D. Shukla and B. L. Trout
Journal of Physical Chemistry B, 114, 42, 13426-13438, 2010.
Publication year: 2010


Aqueous arginine solutions are used extensively for inhibiting protein aggregation. There are several theories proposed to explain the effect of arginine on protein stability, but the exact mechanism is still not clear. To understand the mechanism of protein cosolvent interaction, the intraprotein, protein−solvent, and intrasolvent interactions have to be understood. Molecular dynamics simulations of aqueous arginine solutions were carried out for experimentally accessible concentrations and temperature ranges to study the structure of the solution and its energetic properties and obtain insight into the mechanism by which arginine inhibits protein aggregation. Simulations of proteins (α-chymotrypsinogen A and melittin) were performed. Structurally, the most striking feature of the aqueous arginine solutions is the self-association of arginine molecules. Arginine shows a marked tendency to form clusters with head to tail hydrogen bonding.
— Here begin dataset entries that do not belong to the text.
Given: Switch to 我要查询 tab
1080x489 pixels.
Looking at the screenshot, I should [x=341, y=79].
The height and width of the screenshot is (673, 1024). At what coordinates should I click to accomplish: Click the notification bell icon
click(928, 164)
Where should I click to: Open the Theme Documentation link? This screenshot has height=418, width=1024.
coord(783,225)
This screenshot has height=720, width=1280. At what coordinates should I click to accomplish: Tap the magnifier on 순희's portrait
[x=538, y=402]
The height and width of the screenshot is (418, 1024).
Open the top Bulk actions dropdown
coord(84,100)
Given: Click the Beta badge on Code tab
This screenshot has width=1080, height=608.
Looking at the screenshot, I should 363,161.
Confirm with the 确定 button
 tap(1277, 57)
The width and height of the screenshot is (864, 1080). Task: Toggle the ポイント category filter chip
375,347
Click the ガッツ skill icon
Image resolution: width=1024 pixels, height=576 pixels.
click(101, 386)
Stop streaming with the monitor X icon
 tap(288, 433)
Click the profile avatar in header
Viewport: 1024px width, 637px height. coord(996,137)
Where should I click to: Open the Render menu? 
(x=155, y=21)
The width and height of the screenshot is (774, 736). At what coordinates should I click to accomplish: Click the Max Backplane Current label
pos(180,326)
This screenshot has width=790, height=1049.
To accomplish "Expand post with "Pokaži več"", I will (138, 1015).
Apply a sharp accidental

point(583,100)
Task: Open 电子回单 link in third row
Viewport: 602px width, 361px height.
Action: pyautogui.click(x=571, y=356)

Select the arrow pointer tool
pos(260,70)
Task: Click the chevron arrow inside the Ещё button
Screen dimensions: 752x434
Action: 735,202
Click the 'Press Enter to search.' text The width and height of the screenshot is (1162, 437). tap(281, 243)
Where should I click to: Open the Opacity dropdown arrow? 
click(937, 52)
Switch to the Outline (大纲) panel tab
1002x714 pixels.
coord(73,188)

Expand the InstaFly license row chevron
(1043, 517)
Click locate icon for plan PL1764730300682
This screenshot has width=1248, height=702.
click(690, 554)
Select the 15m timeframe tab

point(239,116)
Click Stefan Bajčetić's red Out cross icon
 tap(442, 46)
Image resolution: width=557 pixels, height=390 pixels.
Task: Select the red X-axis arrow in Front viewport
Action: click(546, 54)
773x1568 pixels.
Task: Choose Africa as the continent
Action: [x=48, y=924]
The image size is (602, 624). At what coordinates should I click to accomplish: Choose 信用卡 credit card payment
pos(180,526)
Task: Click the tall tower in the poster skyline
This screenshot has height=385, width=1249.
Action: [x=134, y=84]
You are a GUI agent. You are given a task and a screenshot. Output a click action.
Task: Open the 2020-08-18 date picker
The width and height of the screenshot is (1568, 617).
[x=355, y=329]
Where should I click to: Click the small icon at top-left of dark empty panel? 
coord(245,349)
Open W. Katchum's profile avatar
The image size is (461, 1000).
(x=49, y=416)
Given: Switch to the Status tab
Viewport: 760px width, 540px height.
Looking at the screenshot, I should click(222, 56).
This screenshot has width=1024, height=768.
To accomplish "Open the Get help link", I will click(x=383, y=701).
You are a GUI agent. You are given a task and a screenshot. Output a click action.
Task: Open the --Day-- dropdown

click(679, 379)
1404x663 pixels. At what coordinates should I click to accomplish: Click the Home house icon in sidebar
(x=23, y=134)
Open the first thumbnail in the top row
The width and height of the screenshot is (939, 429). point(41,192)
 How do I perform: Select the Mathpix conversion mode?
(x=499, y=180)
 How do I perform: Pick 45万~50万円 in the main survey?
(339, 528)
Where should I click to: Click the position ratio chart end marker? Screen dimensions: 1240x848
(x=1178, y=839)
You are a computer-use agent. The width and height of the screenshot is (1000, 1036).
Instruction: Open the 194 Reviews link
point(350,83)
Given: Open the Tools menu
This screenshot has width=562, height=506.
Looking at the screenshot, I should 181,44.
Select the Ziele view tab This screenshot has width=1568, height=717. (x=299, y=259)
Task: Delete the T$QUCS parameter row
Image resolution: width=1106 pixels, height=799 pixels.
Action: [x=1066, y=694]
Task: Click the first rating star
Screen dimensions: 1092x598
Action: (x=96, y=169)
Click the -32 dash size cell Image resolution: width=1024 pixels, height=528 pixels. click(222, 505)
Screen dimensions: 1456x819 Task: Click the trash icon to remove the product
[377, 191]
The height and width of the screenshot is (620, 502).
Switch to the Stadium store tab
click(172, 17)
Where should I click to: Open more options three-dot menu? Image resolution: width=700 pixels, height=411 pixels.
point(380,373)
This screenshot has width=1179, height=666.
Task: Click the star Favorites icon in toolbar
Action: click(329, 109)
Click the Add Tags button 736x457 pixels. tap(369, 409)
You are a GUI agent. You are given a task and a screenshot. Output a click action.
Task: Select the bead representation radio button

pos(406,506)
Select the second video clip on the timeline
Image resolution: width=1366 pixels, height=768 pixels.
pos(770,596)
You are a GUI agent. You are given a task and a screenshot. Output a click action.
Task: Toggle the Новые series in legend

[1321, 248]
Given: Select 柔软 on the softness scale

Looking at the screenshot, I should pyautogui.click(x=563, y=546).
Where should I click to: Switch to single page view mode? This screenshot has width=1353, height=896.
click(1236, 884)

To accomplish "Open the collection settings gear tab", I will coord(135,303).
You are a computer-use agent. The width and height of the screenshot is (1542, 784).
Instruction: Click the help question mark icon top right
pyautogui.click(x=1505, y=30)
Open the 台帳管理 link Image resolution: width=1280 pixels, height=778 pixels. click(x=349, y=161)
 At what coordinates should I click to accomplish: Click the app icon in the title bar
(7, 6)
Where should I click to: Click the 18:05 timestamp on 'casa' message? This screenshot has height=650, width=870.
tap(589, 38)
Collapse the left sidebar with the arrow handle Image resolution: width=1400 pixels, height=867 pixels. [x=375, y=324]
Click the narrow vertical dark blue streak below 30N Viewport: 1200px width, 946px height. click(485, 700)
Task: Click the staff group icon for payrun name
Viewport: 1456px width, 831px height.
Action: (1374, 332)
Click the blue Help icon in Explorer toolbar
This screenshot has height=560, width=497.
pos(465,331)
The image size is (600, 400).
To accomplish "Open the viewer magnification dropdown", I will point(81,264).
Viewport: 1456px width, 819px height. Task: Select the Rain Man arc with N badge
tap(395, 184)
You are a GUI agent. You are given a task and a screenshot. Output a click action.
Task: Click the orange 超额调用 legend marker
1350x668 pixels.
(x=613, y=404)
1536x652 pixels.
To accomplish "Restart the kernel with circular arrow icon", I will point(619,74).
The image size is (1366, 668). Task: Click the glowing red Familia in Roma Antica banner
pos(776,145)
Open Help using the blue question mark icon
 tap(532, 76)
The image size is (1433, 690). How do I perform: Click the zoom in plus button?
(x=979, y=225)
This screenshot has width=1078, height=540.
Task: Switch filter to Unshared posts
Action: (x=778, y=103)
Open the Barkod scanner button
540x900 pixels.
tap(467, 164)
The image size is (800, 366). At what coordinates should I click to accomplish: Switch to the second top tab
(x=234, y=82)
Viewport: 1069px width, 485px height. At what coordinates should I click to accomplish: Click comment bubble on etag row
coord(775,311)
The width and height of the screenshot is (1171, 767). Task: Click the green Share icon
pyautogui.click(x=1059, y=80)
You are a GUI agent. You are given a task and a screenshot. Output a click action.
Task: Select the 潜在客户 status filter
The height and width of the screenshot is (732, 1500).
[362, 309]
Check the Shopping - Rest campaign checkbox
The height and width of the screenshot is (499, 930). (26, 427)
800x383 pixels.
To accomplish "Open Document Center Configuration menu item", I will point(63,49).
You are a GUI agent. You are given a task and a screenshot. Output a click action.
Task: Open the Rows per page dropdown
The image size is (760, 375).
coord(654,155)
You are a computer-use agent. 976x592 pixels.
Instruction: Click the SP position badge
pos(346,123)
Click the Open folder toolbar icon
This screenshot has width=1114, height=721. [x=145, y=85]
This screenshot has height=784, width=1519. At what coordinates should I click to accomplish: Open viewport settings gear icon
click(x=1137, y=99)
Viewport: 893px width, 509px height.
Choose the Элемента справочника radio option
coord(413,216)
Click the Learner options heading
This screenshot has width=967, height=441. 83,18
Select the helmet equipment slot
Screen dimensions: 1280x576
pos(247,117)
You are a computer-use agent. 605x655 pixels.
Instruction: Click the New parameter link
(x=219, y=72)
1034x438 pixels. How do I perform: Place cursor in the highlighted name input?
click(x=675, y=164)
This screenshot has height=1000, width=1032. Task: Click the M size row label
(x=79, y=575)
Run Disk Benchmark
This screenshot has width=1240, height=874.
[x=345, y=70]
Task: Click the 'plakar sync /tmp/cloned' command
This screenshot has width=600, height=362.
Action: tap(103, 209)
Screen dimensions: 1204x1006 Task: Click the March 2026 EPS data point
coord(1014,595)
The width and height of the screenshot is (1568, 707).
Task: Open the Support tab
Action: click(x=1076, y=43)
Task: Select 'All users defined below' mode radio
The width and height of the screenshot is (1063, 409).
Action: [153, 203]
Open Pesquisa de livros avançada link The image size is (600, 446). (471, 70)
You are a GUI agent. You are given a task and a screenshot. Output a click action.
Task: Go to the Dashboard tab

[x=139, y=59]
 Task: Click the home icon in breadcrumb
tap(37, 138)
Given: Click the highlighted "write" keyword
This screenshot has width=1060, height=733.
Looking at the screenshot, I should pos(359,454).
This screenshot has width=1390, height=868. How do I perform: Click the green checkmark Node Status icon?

Due to the presence of the three charged groups, there are several possible configurations in which arginine molecules interact. At relatively high concentrations, these arginine clusters associate with other clusters and monomeric arginine molecules to form large clusters. The hydrogen bonds between arginine molecules were found to be stronger than those between arginine and water, which makes the process of self-association enthalpically favorable. From the simulation of the proteins in aqueous arginine solution, arginine is found to interact with the aromatic and charged side chains of surface residues. A probable mechanism of the effect of arginine on protein stability consistent with our findings is proposed. In particular, arginine interacts with aromatic and charged residues due to cation−π interaction and salt-bridge formation, respectively, to stabilize the partially unfolded intermediates. The self-interaction of arginine leads to the formation of clusters which, due to their size, crowd out the protein−protein interaction. The mechanisms proposed in the literature are analyzed on the basis of the simulation results reported in this paper and recent experimental data.